Bake the bignè at 375 degrees for about 20 minutes, until they are well risen and a deep golden color. Test one to see if it is sufficiently baked by removing it from the oven and cutting it open. If there are several filaments of the unbaked paste still clinging to the inside of the puff, continue baking for another 8 to 10 minutes. Remove the puffs to a rack to cool.
For the chocolate pastry cream, bring the milk and half the sugar to a boil in a 2-quart nonreactive saucepan over medium heat.
Whisk the egg yolks in a bowl with the salt and whisk in the remaining sugar in a stream. Sift the flour over the yolk mixture and whisk in.
When the milk boils, remove from the heat and whisk one-third of it into the yolk mixture. Return the remaining milk to a boil and, beginning to whisk the milk first, pour in the yolk mixture. Continue whisking constantly until the cream thickens and comes to a boil. Allow to boil, whisking constantly, for 30 seconds.
Remove from the heat and whisk in the chocolate, cinnamon, and orange zest. Let stand 2 minutes for the chocolate to melt completely, then whisk until smooth. Pour the cream into a clean nonreactive bowl. Press plastic wrap against the surface and refrigerate until cold. Immediately before filling the bignè, gently stir in the rum.

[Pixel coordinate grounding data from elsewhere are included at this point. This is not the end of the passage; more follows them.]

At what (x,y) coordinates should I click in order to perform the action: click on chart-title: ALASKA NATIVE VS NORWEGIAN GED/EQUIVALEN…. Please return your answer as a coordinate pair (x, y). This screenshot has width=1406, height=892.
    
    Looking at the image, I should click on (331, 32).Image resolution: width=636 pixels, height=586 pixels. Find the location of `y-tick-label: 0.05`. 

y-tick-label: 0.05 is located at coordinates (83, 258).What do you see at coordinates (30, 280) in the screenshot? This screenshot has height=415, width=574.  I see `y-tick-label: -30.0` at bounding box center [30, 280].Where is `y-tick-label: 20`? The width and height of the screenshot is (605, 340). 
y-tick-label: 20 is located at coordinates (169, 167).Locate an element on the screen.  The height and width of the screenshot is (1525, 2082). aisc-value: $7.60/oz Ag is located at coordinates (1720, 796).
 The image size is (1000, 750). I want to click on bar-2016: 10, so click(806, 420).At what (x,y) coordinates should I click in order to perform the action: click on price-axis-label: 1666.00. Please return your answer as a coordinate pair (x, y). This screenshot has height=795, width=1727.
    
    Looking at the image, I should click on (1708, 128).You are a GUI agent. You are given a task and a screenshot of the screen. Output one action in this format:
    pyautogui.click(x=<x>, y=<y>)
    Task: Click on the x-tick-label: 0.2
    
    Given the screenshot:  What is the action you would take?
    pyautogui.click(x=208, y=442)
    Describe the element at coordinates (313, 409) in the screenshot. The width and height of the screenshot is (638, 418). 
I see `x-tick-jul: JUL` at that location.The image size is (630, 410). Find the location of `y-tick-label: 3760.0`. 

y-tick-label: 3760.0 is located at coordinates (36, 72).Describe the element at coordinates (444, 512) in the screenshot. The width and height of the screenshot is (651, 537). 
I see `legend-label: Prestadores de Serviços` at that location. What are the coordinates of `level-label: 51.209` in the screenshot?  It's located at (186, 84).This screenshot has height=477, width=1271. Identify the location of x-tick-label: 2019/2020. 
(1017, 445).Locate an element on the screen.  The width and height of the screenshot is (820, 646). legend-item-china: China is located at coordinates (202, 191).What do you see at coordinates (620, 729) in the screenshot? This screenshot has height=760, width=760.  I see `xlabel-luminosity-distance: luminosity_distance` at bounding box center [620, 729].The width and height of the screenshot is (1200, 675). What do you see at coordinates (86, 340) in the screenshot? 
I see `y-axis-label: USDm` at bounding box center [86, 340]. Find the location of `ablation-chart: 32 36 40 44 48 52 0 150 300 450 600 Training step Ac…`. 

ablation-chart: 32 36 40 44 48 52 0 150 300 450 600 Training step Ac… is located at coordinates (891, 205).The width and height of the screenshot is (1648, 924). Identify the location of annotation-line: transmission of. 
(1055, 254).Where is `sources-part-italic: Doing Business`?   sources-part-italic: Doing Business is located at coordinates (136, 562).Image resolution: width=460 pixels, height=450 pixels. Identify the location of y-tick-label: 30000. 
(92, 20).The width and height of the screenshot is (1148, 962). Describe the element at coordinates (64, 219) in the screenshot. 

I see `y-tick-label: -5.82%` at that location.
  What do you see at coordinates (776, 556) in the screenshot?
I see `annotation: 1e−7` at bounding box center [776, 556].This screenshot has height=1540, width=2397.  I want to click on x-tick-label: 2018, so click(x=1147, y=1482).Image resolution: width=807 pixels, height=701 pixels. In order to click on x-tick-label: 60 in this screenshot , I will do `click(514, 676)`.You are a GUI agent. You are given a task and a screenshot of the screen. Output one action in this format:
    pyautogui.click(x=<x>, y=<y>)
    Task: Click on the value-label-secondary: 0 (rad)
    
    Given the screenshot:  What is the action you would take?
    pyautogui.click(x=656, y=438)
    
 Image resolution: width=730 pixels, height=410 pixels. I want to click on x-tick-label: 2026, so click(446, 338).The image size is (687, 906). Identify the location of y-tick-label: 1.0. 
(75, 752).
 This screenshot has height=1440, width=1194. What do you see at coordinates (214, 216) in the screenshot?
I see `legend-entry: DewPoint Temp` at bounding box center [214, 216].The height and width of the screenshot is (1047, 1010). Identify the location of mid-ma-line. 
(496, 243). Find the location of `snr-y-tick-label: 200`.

To fill the bignè, pierce each on the bottom with a small pastry tube or chopstick. Place half the filling in a pastry bag fitted with a ¼-inch plain tube and fill the bignè through the openings. Place them on a pan lined with clean parchment as they are filled. Repeat with the remaining filling and bignè. Cover loosely with plastic wrap and keep refrigerated until serving time. Immediately before serving, combine the cocoa and confectioners’ sugar and place in a fine strainer. Dust the bignè with the mixture.